Knowledge of the effects of chronic nicotine is critical considering its widespread use in tobacco products and smoking cessation therapies. Although nicotine is well known to up-regulate alpha4* nAChR sites and function in the cortex, its actions in the striatum are uncertain because of the presence of multiple subtypes with potentially opposing effects. We therefore investigated the effect of long-term nicotine treatment on nAChR sites and function in the primate striatum, which offers the advantage of similar proportions of alpha3*/alpha6* and alpha4* nAChRs. Nicotine was given in drinking water, which resembles smoking in its intermittent but chronic delivery. Plasma nicotine and cotinine levels were similar to smokers. Chronic nicotine treatment (> 6 months) enhanced alpha4* nAChR-evoked (3)H]dopamine release in striatal subregions, with an overall pattern of increase throughout the striatum when normalized to uptake.
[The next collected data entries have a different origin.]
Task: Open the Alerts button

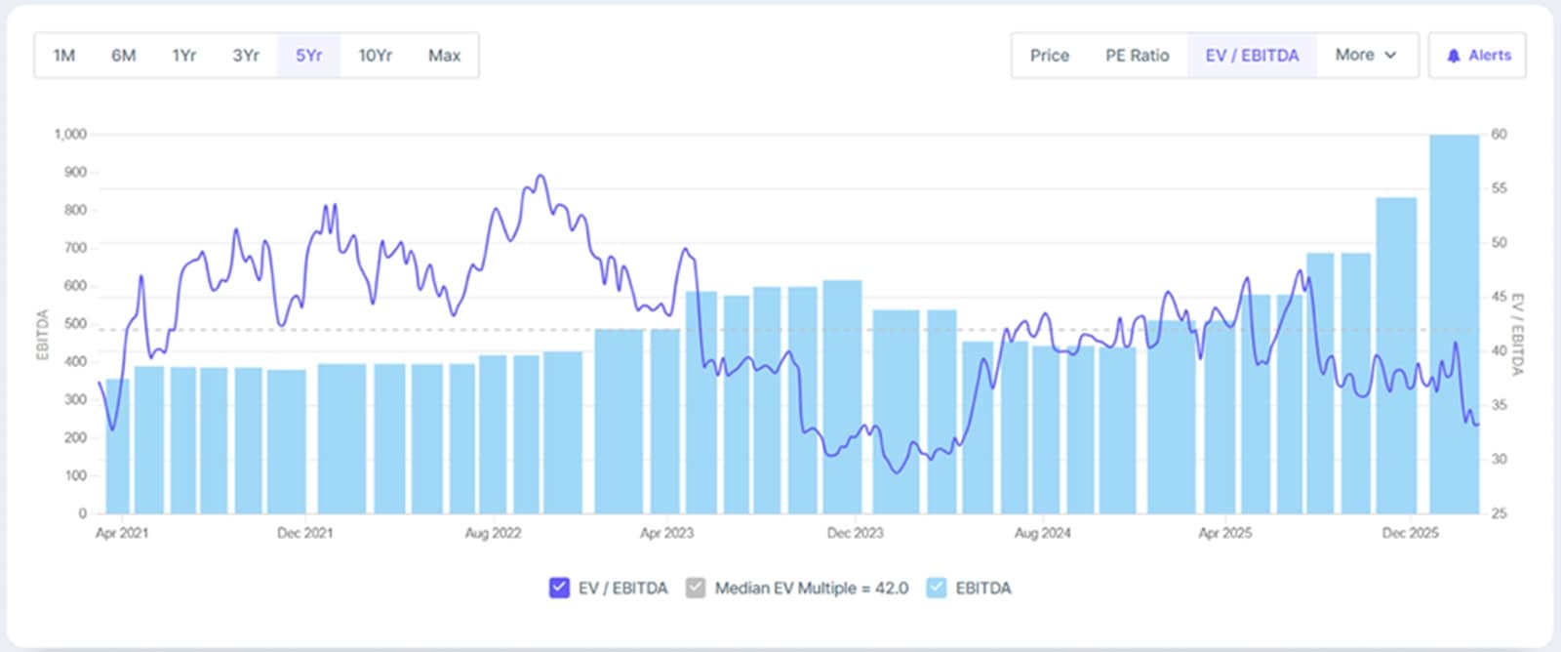Action: [x=1478, y=56]
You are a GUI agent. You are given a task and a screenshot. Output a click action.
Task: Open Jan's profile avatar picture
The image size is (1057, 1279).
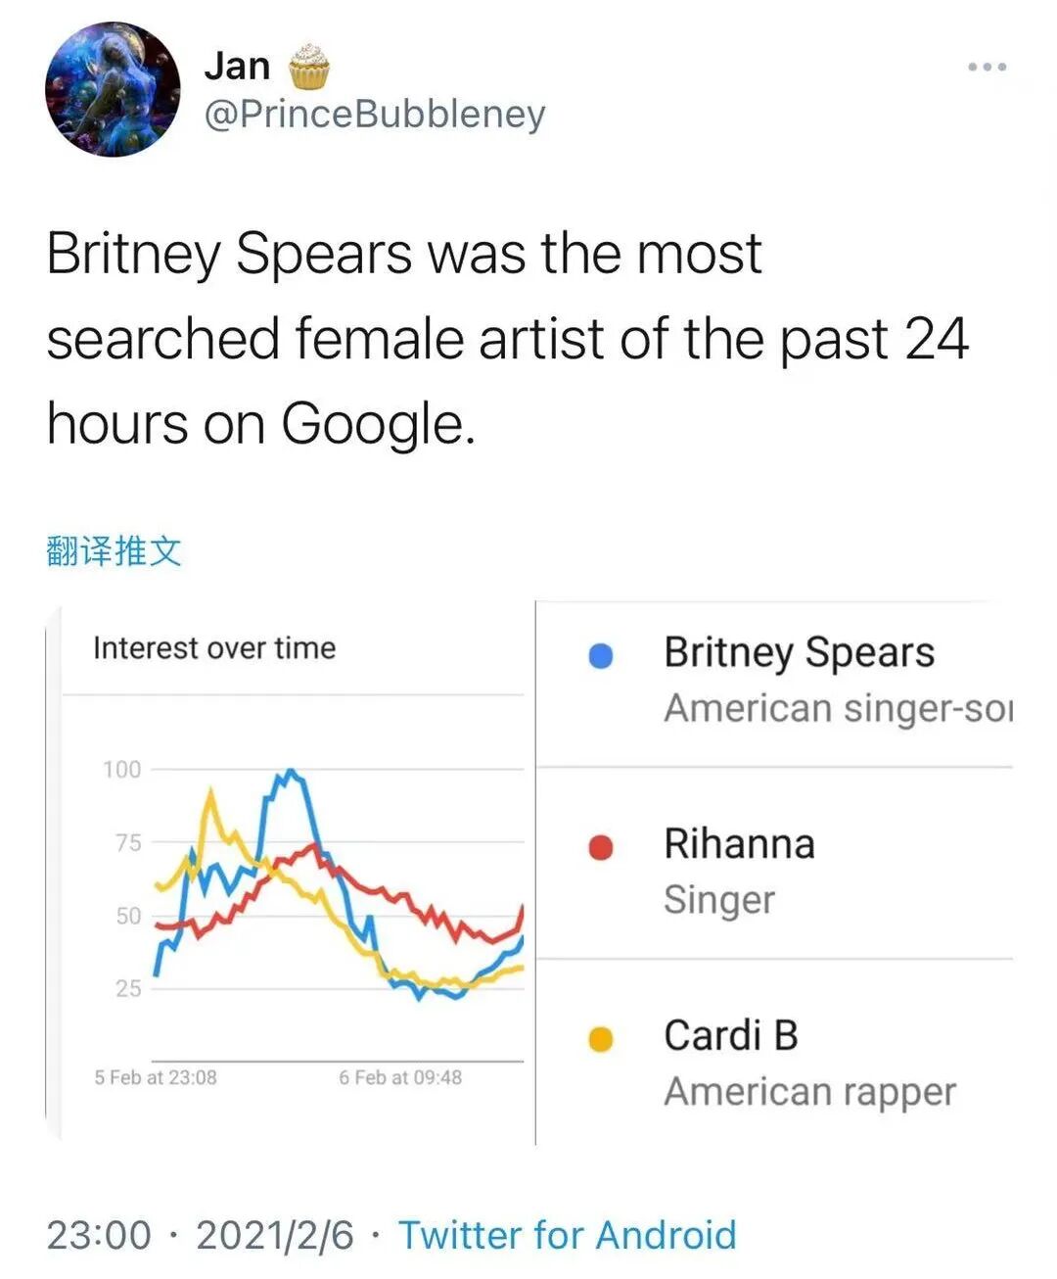pos(113,89)
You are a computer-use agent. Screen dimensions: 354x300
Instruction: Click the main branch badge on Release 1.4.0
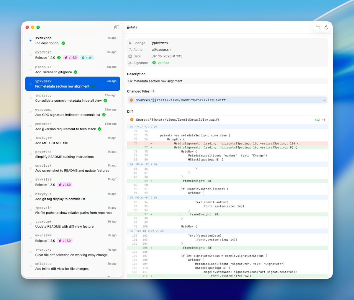[x=87, y=58]
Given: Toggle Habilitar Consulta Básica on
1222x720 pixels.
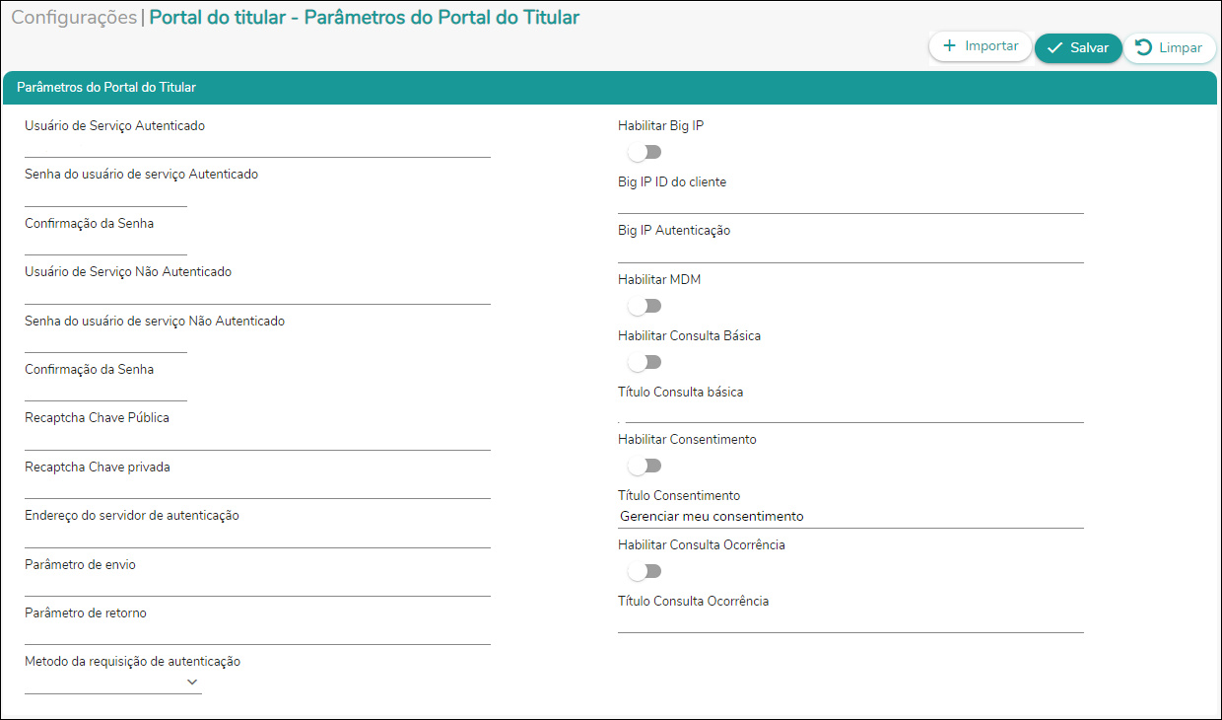Looking at the screenshot, I should (x=645, y=362).
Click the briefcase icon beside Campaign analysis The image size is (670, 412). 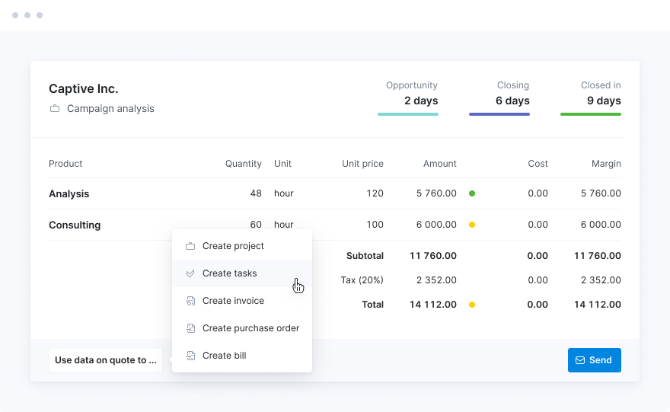[x=55, y=109]
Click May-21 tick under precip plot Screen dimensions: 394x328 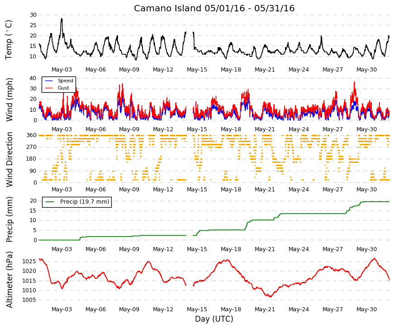click(265, 249)
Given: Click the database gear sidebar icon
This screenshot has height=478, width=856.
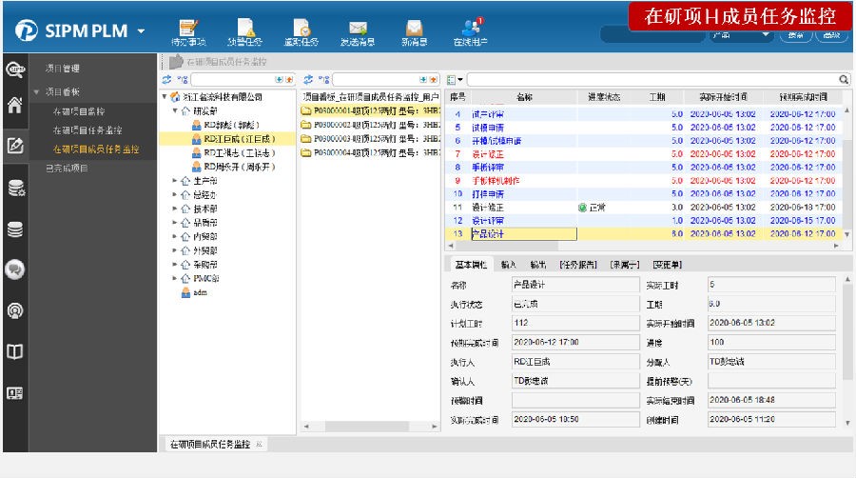Looking at the screenshot, I should point(15,189).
This increase correlated with elevated striatal alpha4* nAChRs. Under the same conditions, striatal alpha3*/alpha6* nAChR sites and function were decreased or unchanged. These divergent actions of chronic nicotine treatment on alpha4* versus alpha6* nAChRs, as well as effects on dopamine uptake, allow for a complex control of striatal activity to maintain dopaminergic function. Such knowledge is important for understanding nicotine dependence and the consequences of nicotine administration for the treatment of neurological disorders.